Quinn and Rachel may make the basest form of entertainment, but they do it for a very large, and largely female, audience. They (the producers and the cast) know what we want – the stereotypes: mascara running down faces, catfights, and central casting country bumpkin’ Southerners, angry women of color, sexpot Latinas and dim-witted blondes. They deliver, and show us that in such a controlled environment, people can be convinced that playing into a stereotype is empowering and that they, the ones that “get it,” are actually using the audience and show to get what they want. If you’ve ever wondered why someone cries and fights for someone they don’t even know, well, UnREAL takes some of the mystery out of that behavior.
The reality TV tropes work, as we’ve seen countless times from the success of these shows. But audiences have become desensitized — bringing back “the villain” just won’t cut it anymore. There is always a demand to produce more crazy, more fighting, more hair pulling, more drunken weeping. And everyone – audience and producers – gets a pass on encouraging and getting off on the humiliation because, as it’s said many times on UnREAL, these women signed up for it. We are all in this together, sadist and masochists.
Season one ends with Everlasting all wrapped up – the “most dramatic season ever” – and Quinn getting the upper hand again on lovable louse Chet and a possible network deal. Adam seems to be banished to post-reality TV life, Jeremy is either seeking revenge on Rachel or trying to help her in the worst way possible, and Rachel – we have no idea where Rachel is at mentally. Her last scene, a loaded conversation with Quinn, was disquieting but invigorating. She’s a wild card.

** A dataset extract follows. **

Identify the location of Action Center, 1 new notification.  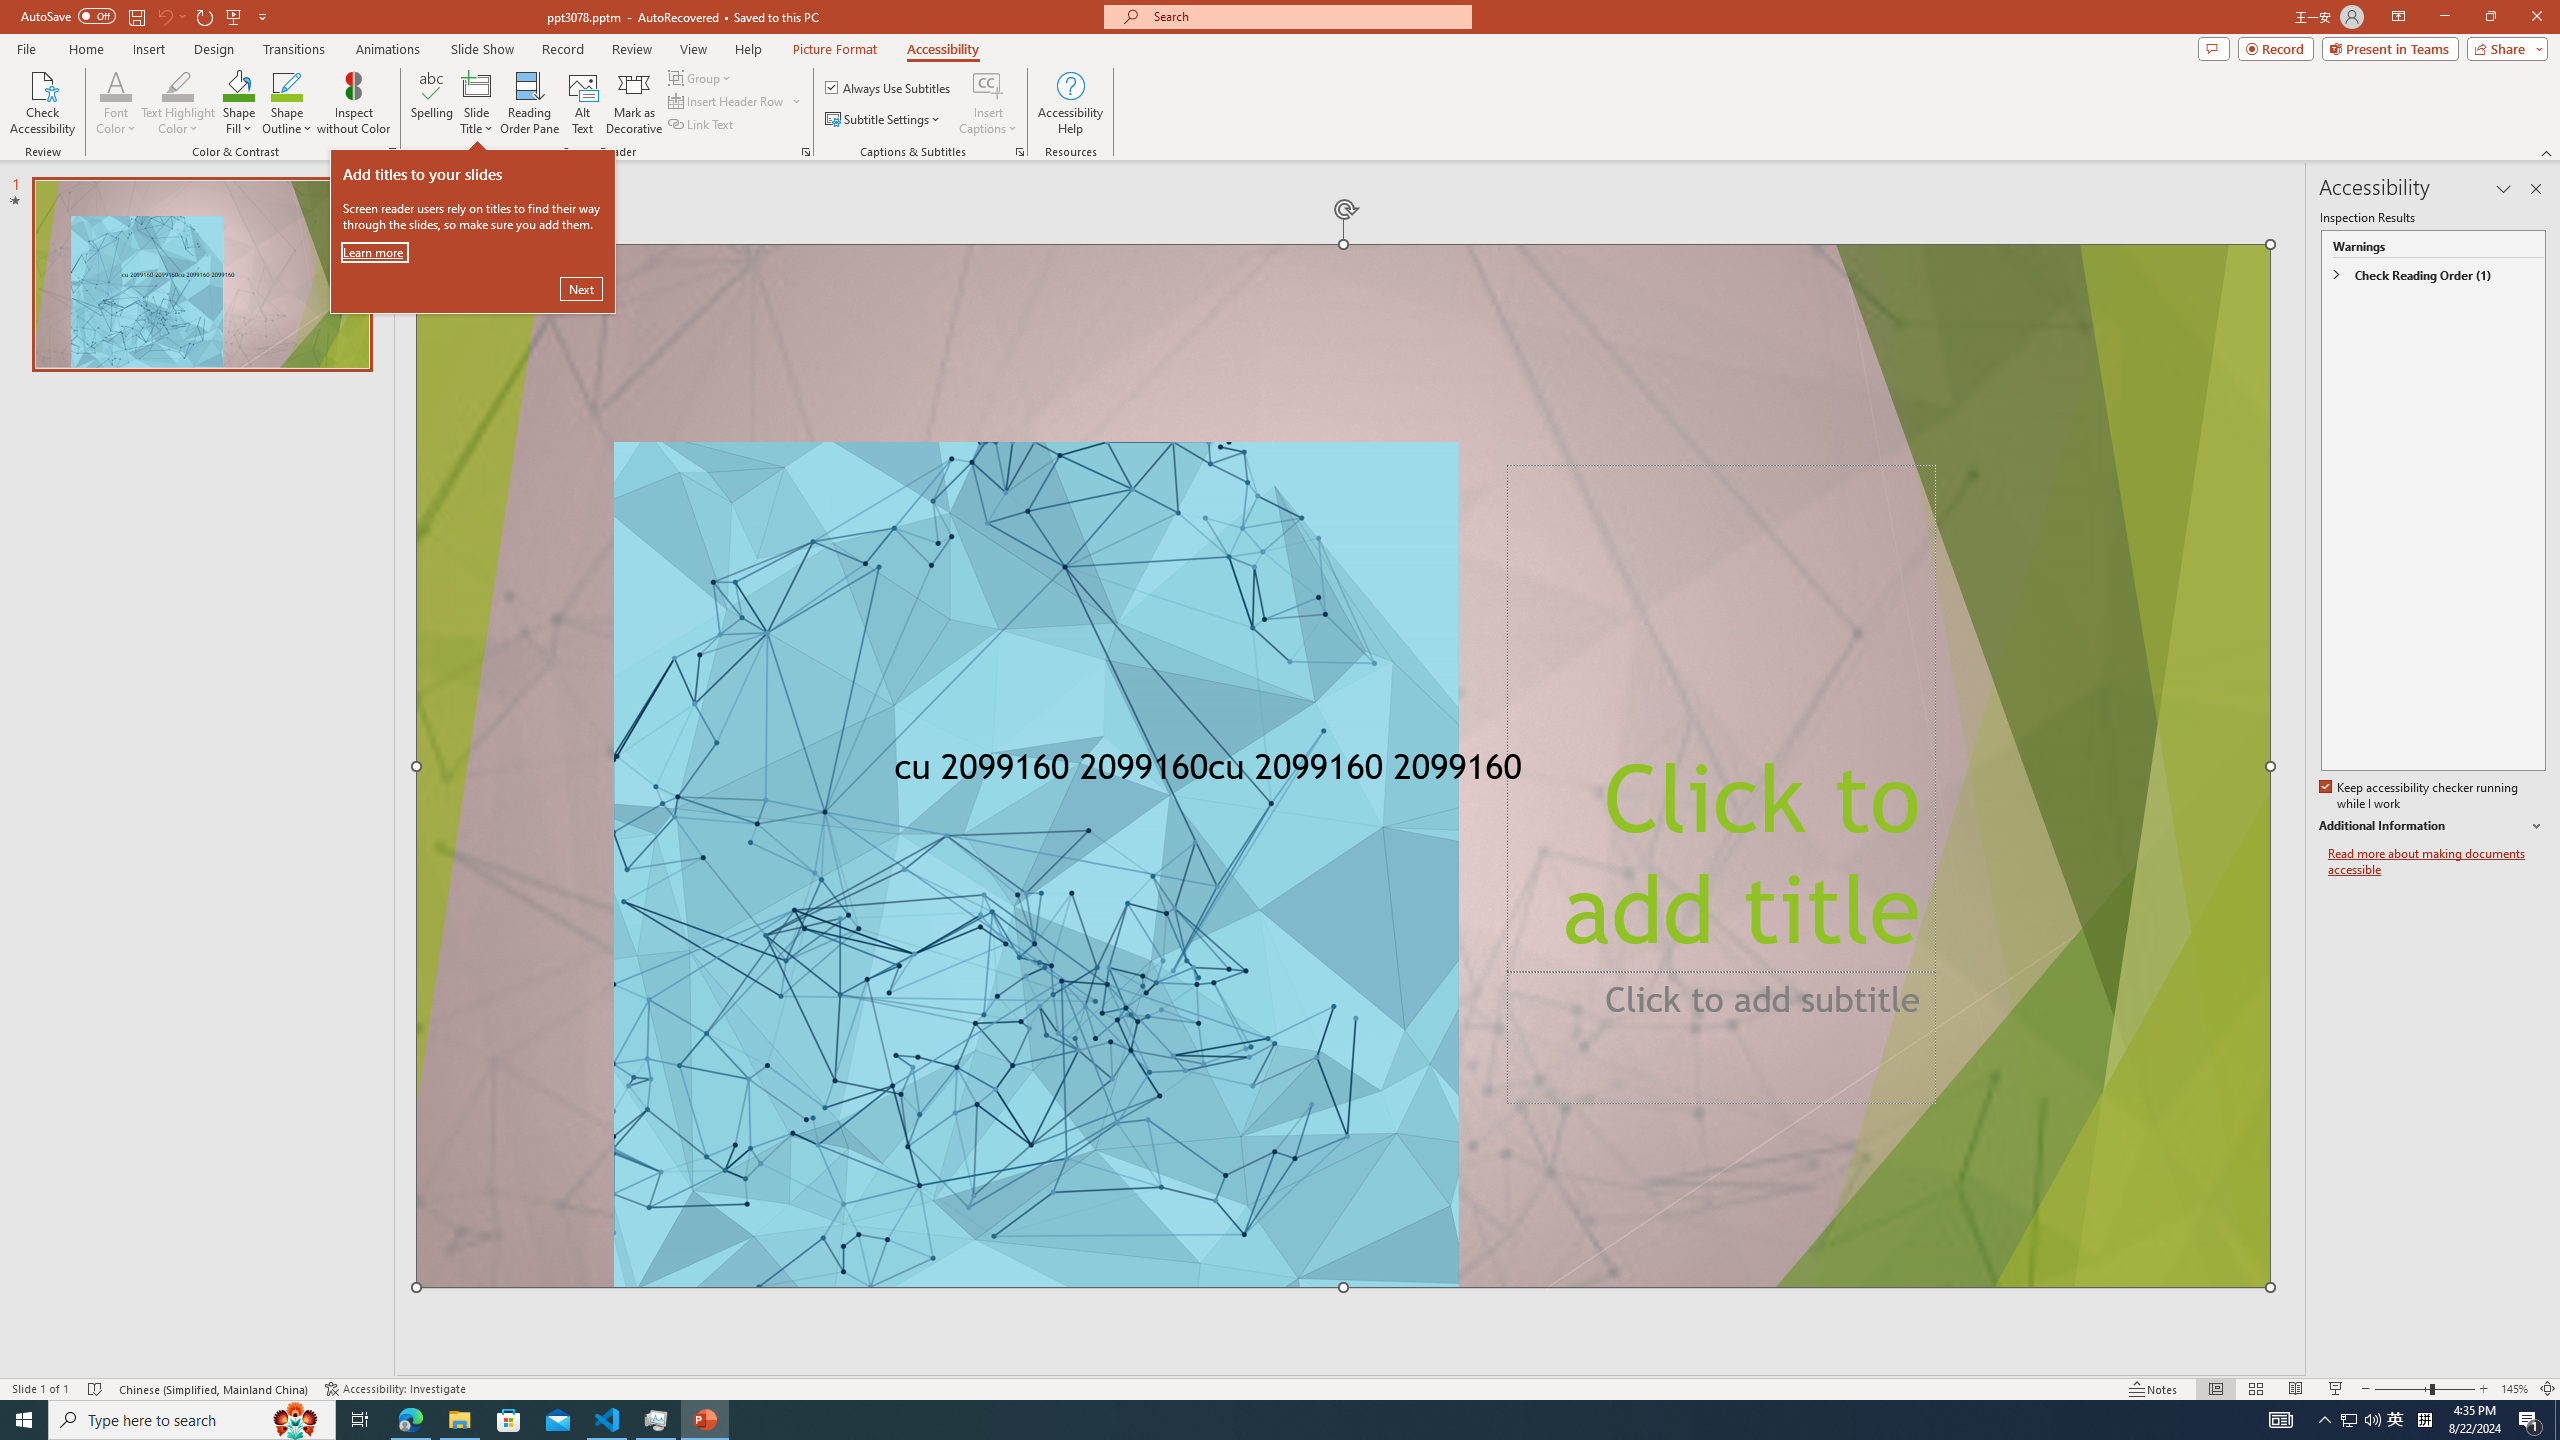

It’s one season, 10 episodes. It’s not too much homework and I promise that it will be fun. And a good guilty pleasure, minus the guilt. If that isn’t enough to convince you to watch it, I’m sure you’ve heard that Chris Harrison, the host from The Bachelor, is all pissy about UnREAL. I think he’s mad because the host of Everlasting is a spray-tanned dud with zero impact on the show. So Chris has been trash talking UnREAL’s ratings. Wouldn’t you love to prove that talking penis (he literally looks like a penis!) wrong?